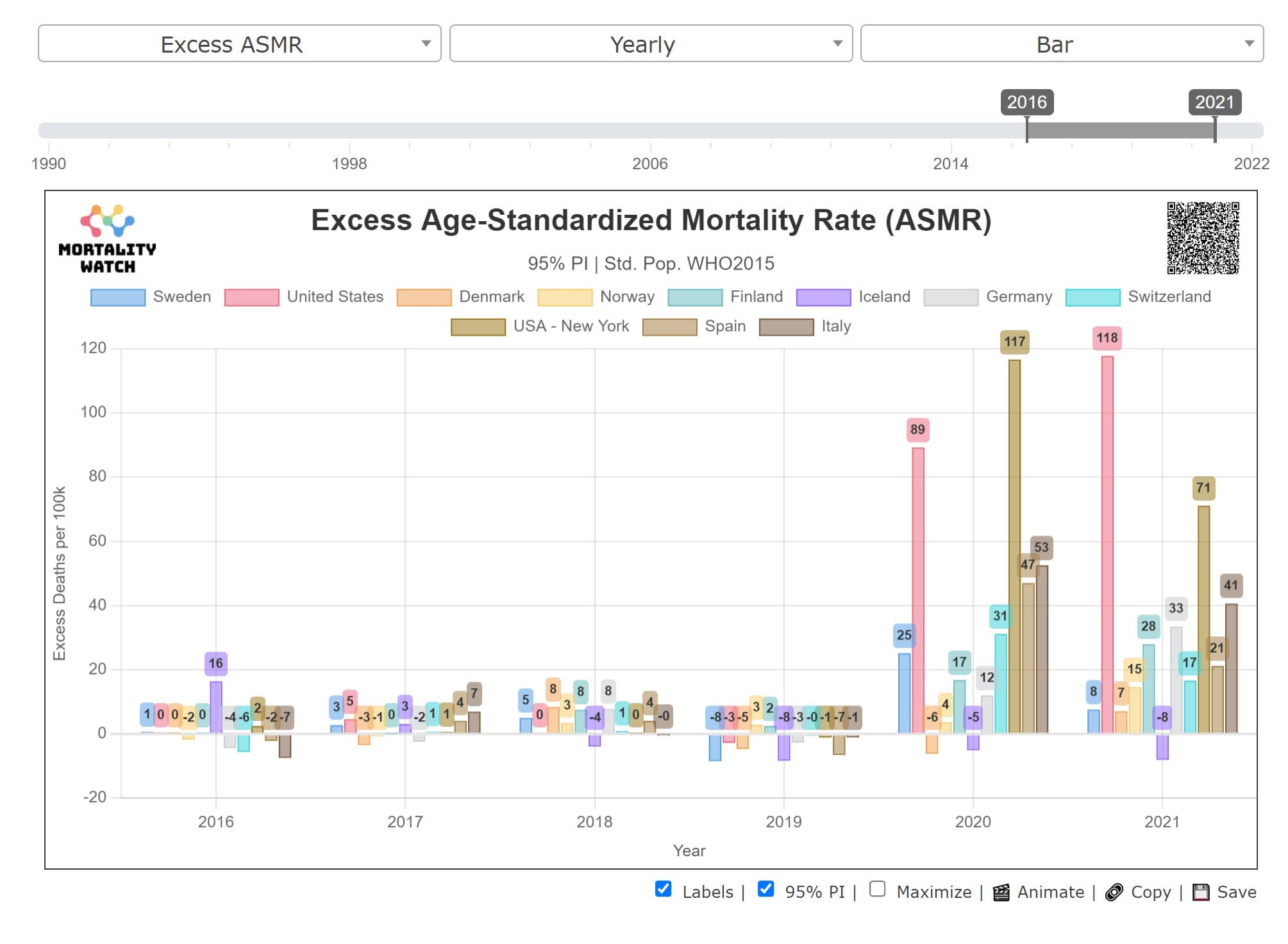Viewport: 1288px width, 944px height.
Task: Enable the Maximize checkbox
Action: (x=877, y=889)
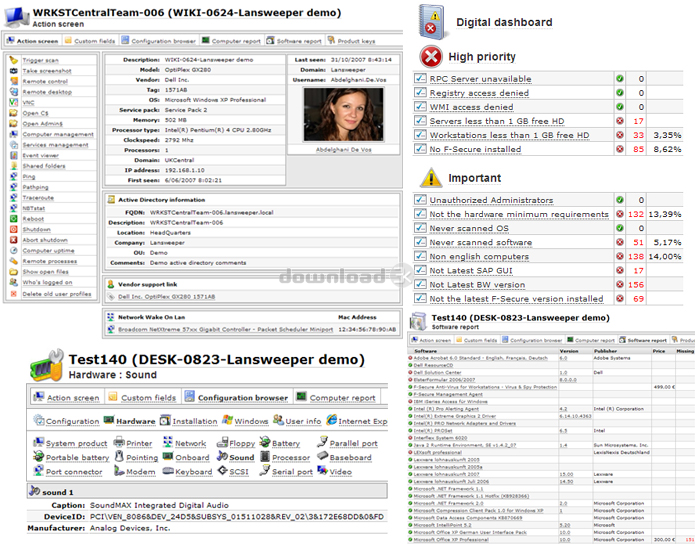Viewport: 695px width, 550px height.
Task: Click the red Shutdown icon in actions list
Action: coord(13,229)
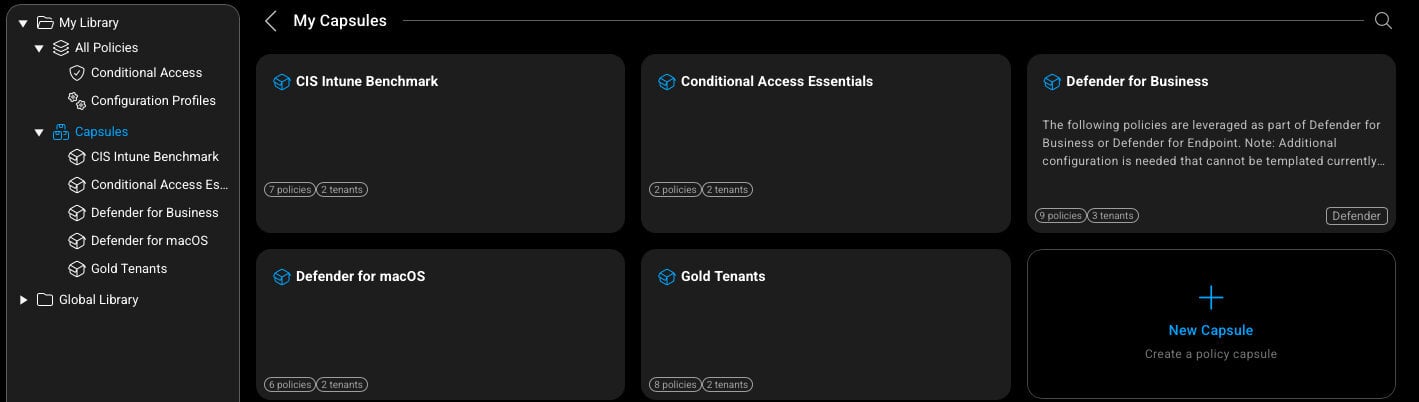Click the cube icon on Gold Tenants card

click(x=667, y=277)
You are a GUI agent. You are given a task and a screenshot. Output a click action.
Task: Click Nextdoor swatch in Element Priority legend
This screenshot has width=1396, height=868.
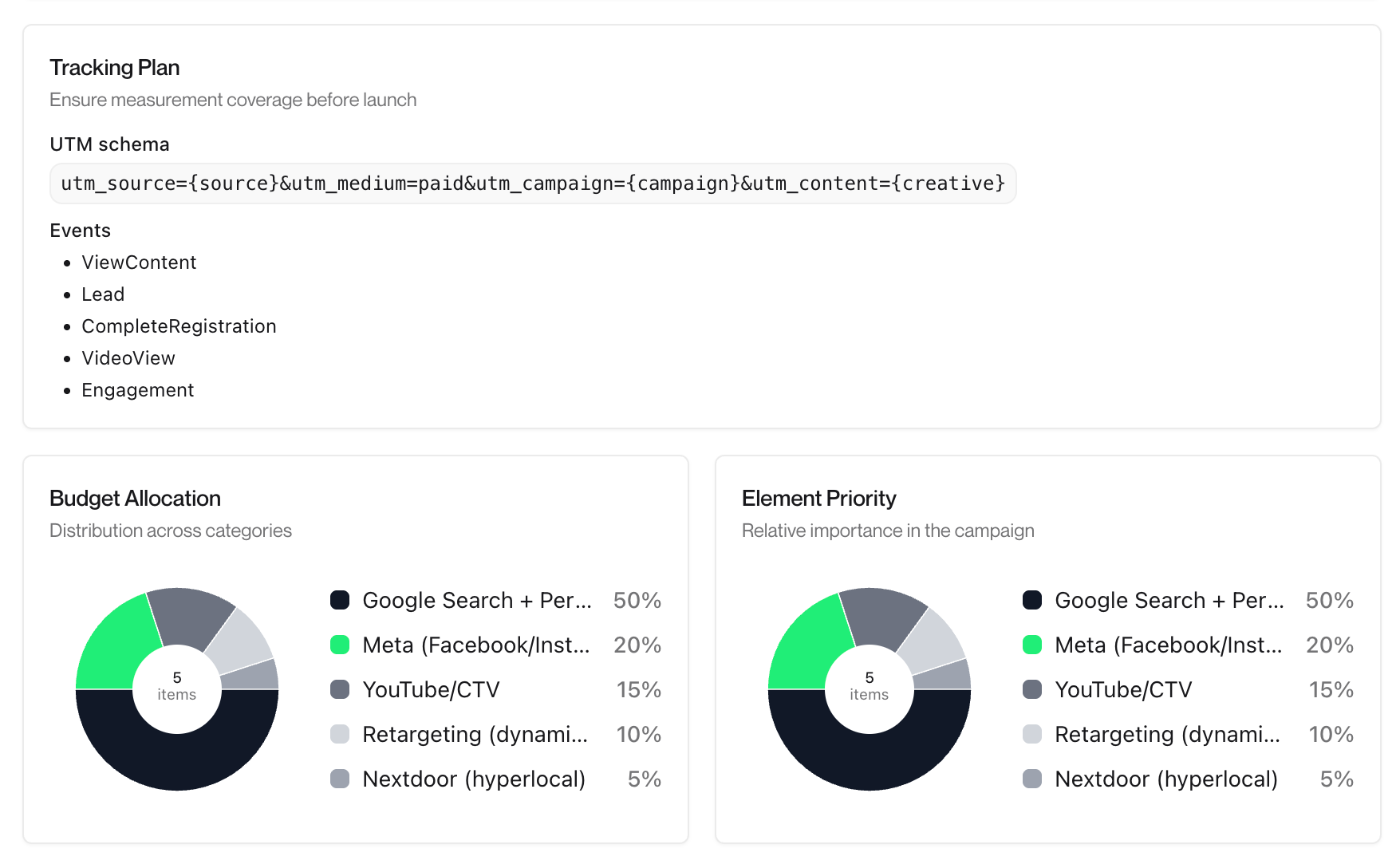tap(1032, 779)
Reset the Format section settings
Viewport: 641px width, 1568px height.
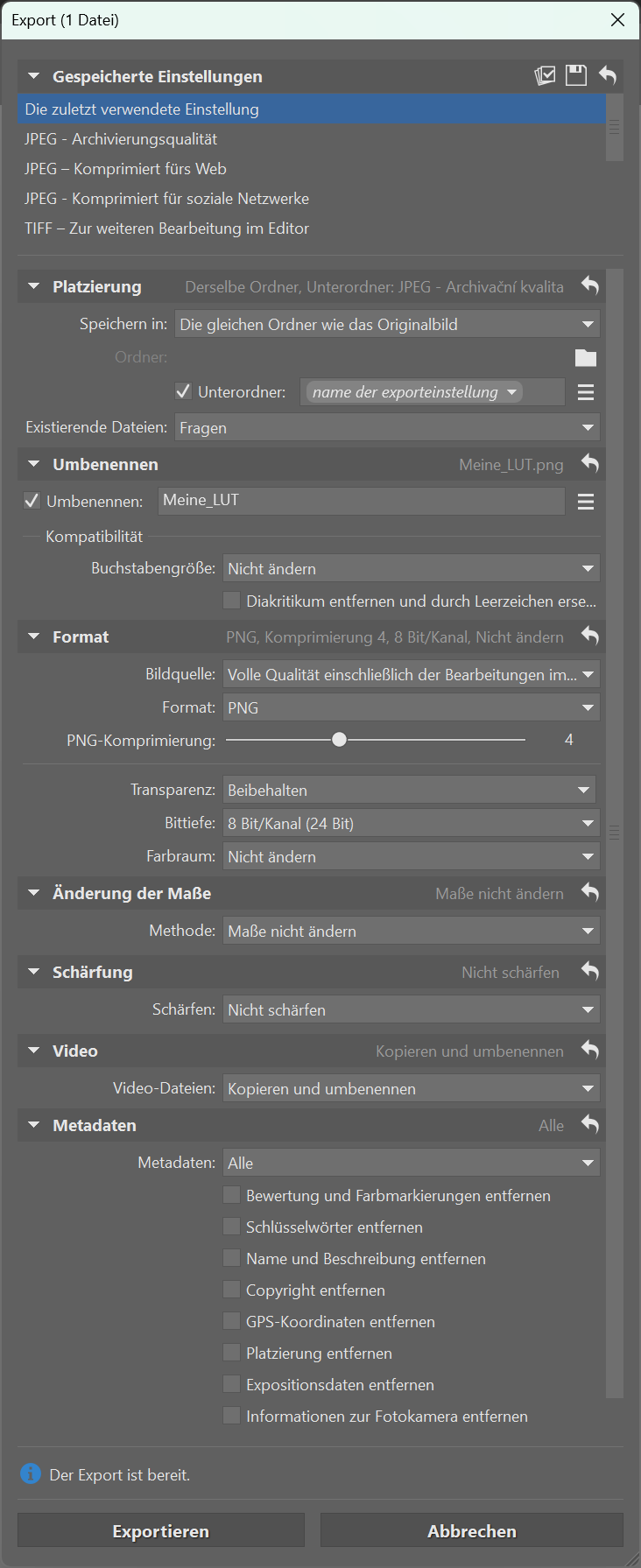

+ + + +

[Task description] Rewrite all of the data above, changing every occurrence of "screenshot" to "screen capture" and leaving everything else unchanged. Omit the pictures from your answer.

[Answer to the task]
Viewport: 1288px width, 944px height.
Task: Enable the Maximize checkbox
Action: (x=877, y=889)
Viewport: 695px width, 550px height.
Task: Click the red Shutdown icon in actions list
Action: coord(13,229)
Click the cube icon on Gold Tenants card

click(x=667, y=277)
You are a GUI agent. You are given a task and a screen capture. Output a click action.
Task: Click Nextdoor swatch in Element Priority legend
This screen capture has width=1396, height=868.
tap(1032, 779)
Reset the Format section settings
Viewport: 641px width, 1568px height.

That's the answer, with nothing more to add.